Transforming Life Insurance With Design Thinking
January 31, 2019 | Design Thinking
by ExperiencePoint

Transforming Life Insurance With Design ThinkingMuch like the banking industry, the insurance industry has long been mired in tradition. Processes are rigid and the products are complex and a little confusing to consumers. Those processes, policies and procedures served the industry well in the past, but today’s consumers are a different breed.

According to a report by McKinsey, today’s insurance consumers want transparency, flexibility and speed — creating the need for the traditional insurance industry to pivot and change, or lose relevance.

The report, Transforming Life Insurance With Design Thinking, argues that design thinking can connect every aspect of the business — marketing, distribution, underwriting, claims — and in doing so, change not only processes, but people too.

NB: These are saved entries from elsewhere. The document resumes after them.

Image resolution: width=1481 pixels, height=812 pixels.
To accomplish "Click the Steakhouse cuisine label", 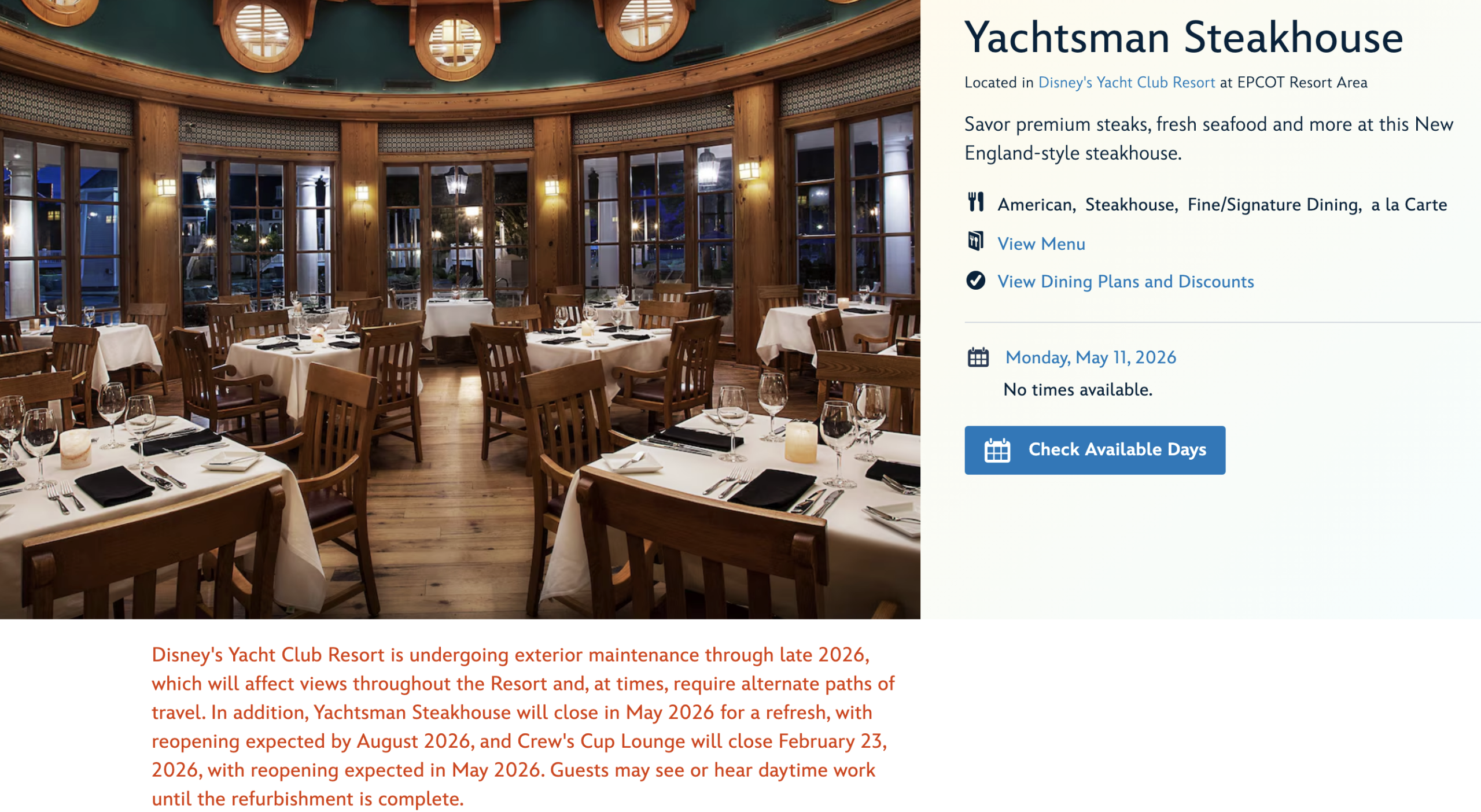I will [x=1131, y=205].
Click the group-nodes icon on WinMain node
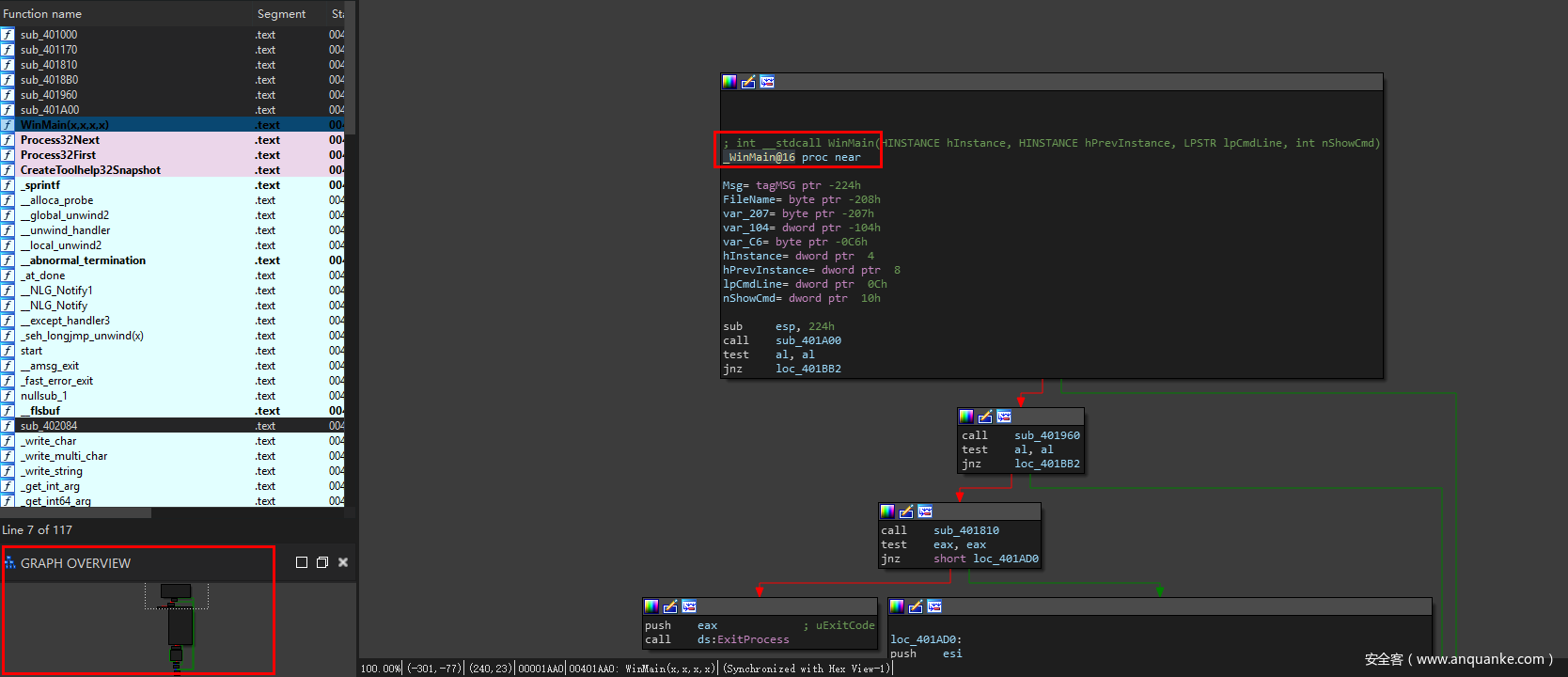Image resolution: width=1568 pixels, height=677 pixels. (x=767, y=82)

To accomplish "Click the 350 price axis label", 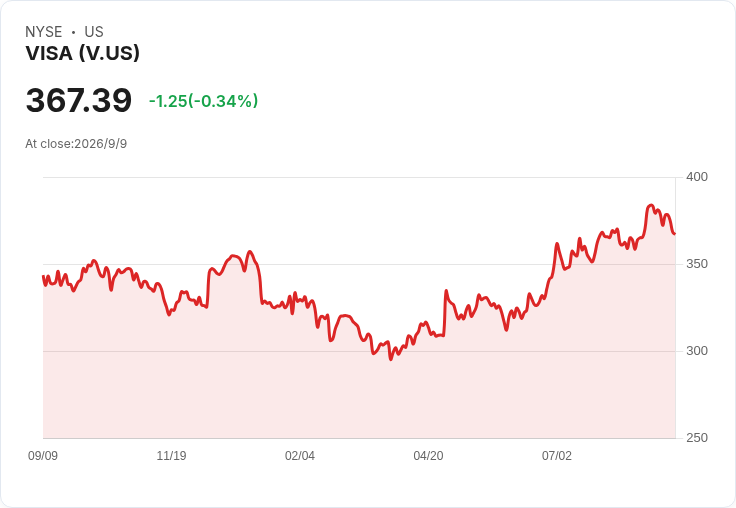I will point(697,264).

Let’s look at a present day example of a customer’s experience with an insurance provider. A customer has a life event — has a baby, buys a house — and reaches out to the insurance provider. The products and fine print can be confusing. The customer service, reactive at best. The customer wonders why the process is full of so much friction and why the transaction can’t be more speedy or even instant. McKinsey’s report found that this is one of the top leakage drivers for the insurance industry.

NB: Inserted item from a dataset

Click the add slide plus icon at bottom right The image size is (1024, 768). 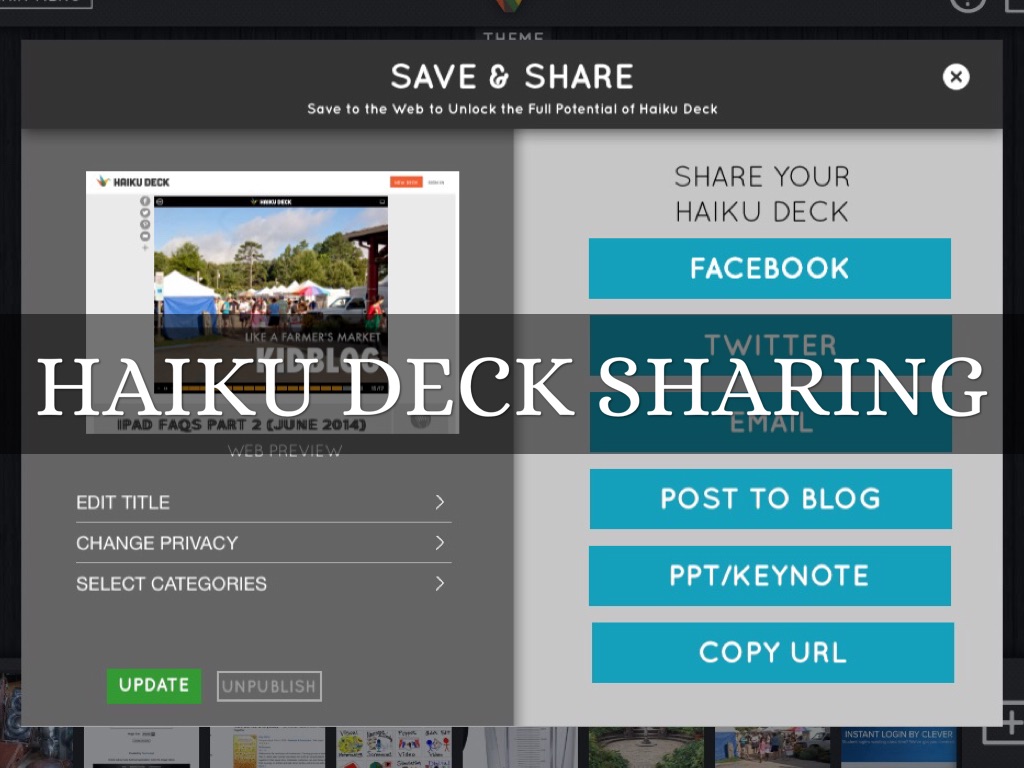1008,722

Other industry challenges include:

  • Low engagement

  • Limited ability to meet the preferences of millennials

  • Legacy cost structures and IT systems

  • Slow embracing of change and technologies industry-wide

Together, it all adds up to a need for change. In applying design thinking, the industry can rewrite that customer journey.

According to McKinsey, the principles of customer-centric thinking “can deliver an end product and be disruptive enough to transform an insurer’s culture along the way.”

But that means optimizing individual touchpoints from end-to-end to deliver a better customer journey. That requires a complete A-Z overhaul, applying creative thinking to reinvent how customers and the company interact with each other.

Here’s what the McKinsey report recommends:

Instill customer empathy. Fintech is beating insurance at this game, and the industry must get caught up. Real empathy is more than just using data to collect soft insights. It’s about improving customer experience metrics.

Get comfortable with an iterative approach. This means relying on customer feedback, and testing the “minimum viable product” with the goal of refining and reshaping it based on what customers’ preferences are.

Silos? So last year. Yes, functions are entrenched in the insurance industry and have been operating that way for decades. But they’re too rigid for today’s fast-paced environment. Agile, cross-functional teams work differently, with the team owning the customer experience. It means more accountability and ultimately a better customer experience.

A new focus on IT. Customers expect digital options. If they can’t do if from their iPhone, forget it. IT, operations and corporate leadership must work together to deliver that customer experience.

All of this means getting creative and customer-centered and reimagining the entire process from the company’s website, to its digital presence, to its product offerings. The only way to meet the needs of today’s insurance customer is with design thinking, because if you can’t put customers at the center of your solutions, they will find what they need elsewhere.